*** DATA FOR THE TASK Section Begins ***

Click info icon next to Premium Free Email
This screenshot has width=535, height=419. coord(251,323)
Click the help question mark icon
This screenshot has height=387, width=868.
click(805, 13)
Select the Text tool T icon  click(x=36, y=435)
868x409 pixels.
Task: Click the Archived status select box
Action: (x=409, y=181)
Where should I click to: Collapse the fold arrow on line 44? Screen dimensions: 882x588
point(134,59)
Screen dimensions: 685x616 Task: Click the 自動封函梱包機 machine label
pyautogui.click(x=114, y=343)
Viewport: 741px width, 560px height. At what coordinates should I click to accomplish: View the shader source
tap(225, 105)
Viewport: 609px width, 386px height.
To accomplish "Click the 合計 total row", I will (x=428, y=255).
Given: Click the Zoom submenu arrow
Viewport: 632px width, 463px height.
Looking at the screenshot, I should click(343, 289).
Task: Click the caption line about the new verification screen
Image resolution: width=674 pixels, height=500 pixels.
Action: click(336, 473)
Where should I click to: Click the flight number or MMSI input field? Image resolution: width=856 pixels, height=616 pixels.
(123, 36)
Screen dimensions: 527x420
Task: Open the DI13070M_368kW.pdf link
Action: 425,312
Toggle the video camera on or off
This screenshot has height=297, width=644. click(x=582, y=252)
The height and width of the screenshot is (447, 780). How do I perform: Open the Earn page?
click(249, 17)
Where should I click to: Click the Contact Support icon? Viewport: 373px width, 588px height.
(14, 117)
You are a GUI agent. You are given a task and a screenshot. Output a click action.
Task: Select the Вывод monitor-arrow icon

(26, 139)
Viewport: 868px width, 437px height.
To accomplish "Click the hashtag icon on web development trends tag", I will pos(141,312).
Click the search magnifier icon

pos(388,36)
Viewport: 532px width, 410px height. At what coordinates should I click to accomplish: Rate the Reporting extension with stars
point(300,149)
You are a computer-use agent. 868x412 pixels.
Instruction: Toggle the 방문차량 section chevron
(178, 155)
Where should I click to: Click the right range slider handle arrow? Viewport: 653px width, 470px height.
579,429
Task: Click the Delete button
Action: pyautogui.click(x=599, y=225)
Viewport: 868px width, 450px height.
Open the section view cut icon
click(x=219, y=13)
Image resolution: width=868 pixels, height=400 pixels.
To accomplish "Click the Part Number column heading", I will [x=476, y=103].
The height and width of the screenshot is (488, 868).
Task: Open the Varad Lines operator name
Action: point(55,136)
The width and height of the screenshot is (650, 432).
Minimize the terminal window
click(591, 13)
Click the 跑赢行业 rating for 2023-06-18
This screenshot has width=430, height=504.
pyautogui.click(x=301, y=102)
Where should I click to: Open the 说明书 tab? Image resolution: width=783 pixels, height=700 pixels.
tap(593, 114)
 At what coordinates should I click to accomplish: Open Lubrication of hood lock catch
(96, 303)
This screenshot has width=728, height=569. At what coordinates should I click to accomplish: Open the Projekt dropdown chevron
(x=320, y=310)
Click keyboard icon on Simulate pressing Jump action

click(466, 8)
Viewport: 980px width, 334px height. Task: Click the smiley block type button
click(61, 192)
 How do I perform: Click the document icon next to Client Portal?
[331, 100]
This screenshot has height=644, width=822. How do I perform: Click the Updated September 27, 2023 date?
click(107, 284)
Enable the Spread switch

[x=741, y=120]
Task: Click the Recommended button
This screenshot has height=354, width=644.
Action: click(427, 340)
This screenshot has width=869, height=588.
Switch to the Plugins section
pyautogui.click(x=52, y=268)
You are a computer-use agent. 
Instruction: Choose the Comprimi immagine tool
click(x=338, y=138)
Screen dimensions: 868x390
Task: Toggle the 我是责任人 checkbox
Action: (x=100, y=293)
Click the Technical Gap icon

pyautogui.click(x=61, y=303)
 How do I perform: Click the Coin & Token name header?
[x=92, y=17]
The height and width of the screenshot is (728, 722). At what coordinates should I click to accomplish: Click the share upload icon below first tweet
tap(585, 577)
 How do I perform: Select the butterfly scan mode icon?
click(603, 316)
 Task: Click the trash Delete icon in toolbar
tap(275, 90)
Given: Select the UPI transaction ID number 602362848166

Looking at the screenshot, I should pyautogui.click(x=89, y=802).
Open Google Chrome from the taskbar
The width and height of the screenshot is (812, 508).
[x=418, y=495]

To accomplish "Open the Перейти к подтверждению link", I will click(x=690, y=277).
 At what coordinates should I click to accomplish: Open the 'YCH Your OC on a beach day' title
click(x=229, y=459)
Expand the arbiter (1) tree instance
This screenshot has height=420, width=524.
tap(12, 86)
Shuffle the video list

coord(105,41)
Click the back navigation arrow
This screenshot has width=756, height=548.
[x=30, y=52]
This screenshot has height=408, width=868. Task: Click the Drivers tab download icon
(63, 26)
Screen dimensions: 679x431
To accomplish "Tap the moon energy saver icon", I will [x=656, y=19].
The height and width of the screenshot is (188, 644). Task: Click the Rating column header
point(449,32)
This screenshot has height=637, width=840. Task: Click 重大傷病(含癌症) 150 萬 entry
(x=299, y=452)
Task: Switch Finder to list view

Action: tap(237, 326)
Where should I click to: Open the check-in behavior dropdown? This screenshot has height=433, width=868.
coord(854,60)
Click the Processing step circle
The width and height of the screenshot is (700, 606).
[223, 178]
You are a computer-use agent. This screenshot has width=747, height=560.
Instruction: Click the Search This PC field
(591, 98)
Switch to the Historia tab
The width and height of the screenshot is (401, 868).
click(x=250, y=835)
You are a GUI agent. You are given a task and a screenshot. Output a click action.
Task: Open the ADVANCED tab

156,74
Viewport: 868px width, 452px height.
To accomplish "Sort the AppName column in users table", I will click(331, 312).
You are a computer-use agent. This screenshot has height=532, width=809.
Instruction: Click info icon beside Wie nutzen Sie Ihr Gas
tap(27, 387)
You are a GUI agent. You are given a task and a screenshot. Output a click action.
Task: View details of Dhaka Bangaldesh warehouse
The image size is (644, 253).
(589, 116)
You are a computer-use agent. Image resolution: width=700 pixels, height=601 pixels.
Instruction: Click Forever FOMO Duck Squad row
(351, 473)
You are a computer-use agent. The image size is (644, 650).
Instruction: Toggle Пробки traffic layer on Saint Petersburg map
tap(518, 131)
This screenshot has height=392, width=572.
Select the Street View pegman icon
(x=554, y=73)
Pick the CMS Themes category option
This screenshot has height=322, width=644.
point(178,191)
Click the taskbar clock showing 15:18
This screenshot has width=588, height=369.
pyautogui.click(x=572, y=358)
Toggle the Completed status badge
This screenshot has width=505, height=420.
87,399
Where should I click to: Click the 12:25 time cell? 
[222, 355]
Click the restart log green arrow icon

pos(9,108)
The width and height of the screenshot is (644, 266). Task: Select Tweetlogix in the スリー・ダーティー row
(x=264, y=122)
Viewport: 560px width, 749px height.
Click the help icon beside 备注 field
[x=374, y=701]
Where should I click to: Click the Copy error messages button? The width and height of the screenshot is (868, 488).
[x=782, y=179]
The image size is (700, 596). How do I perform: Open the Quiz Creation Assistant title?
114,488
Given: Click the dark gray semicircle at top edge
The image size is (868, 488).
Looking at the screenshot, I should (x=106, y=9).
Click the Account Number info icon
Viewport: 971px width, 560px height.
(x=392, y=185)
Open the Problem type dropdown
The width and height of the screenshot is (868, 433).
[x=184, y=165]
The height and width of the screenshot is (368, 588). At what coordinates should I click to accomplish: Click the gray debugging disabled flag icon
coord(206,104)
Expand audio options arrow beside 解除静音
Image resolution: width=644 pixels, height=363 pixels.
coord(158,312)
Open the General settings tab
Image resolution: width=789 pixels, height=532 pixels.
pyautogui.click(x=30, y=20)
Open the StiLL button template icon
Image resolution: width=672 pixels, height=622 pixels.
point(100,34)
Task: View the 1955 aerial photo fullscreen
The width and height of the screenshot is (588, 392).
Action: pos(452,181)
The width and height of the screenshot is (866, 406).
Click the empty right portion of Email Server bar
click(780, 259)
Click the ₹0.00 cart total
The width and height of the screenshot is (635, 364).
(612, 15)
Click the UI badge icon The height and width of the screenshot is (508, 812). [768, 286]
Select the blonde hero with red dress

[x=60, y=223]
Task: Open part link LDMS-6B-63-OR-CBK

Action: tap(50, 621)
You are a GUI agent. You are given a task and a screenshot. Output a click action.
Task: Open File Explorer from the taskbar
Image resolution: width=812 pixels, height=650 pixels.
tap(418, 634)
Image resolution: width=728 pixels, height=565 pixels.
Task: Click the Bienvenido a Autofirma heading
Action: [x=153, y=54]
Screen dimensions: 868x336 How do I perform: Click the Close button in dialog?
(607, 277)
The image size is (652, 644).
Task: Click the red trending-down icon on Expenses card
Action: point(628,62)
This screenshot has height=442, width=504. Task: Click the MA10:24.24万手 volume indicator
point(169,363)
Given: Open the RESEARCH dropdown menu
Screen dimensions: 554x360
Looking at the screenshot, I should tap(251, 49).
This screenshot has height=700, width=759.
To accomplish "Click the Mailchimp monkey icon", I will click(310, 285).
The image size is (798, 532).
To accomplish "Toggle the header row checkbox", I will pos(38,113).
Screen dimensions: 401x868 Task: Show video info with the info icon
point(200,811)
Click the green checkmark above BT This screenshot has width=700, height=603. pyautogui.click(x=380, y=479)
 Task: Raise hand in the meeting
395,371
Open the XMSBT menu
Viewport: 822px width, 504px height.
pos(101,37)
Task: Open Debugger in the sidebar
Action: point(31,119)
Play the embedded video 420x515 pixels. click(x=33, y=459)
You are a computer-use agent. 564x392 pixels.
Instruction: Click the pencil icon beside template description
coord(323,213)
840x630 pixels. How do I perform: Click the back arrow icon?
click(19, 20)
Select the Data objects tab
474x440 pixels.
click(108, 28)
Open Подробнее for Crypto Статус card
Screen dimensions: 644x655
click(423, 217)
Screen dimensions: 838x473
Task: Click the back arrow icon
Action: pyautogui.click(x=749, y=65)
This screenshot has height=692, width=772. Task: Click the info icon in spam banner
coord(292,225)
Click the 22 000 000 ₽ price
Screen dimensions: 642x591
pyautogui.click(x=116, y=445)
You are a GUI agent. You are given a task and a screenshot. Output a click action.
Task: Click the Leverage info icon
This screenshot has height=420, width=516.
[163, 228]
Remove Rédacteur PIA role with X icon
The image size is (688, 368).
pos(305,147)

*** DATA FOR THE TASK Section Ends ***

## PROBLEM:
Of the entries above, repeat exactly the lines from the line with "Task: Click the trash Delete icon in toolbar" through the line with "Viewport: 868px width, 452px height.", both of them included.

## TASK SOLUTION:
 Task: Click the trash Delete icon in toolbar
tap(275, 90)
Given: Select the UPI transaction ID number 602362848166

Looking at the screenshot, I should pyautogui.click(x=89, y=802).
Open Google Chrome from the taskbar
The width and height of the screenshot is (812, 508).
[x=418, y=495]

To accomplish "Open the Перейти к подтверждению link", I will click(x=690, y=277).
 At what coordinates should I click to accomplish: Open the 'YCH Your OC on a beach day' title
click(x=229, y=459)
Expand the arbiter (1) tree instance
This screenshot has height=420, width=524.
tap(12, 86)
Shuffle the video list

coord(105,41)
Click the back navigation arrow
This screenshot has width=756, height=548.
[x=30, y=52]
This screenshot has height=408, width=868. Task: Click the Drivers tab download icon
(63, 26)
Screen dimensions: 679x431
To accomplish "Tap the moon energy saver icon", I will [x=656, y=19].
The height and width of the screenshot is (188, 644). Task: Click the Rating column header
point(449,32)
This screenshot has height=637, width=840. Task: Click 重大傷病(含癌症) 150 萬 entry
(x=299, y=452)
Task: Switch Finder to list view

Action: tap(237, 326)
Where should I click to: Open the check-in behavior dropdown? This screenshot has height=433, width=868.
coord(854,60)
Click the Processing step circle
The width and height of the screenshot is (700, 606).
[223, 178]
You are a computer-use agent. This screenshot has width=747, height=560.
Instruction: Click the Search This PC field
(591, 98)
Switch to the Historia tab
The width and height of the screenshot is (401, 868).
click(x=250, y=835)
You are a GUI agent. You are given a task and a screenshot. Output a click action.
Task: Open the ADVANCED tab

156,74
Viewport: 868px width, 452px height.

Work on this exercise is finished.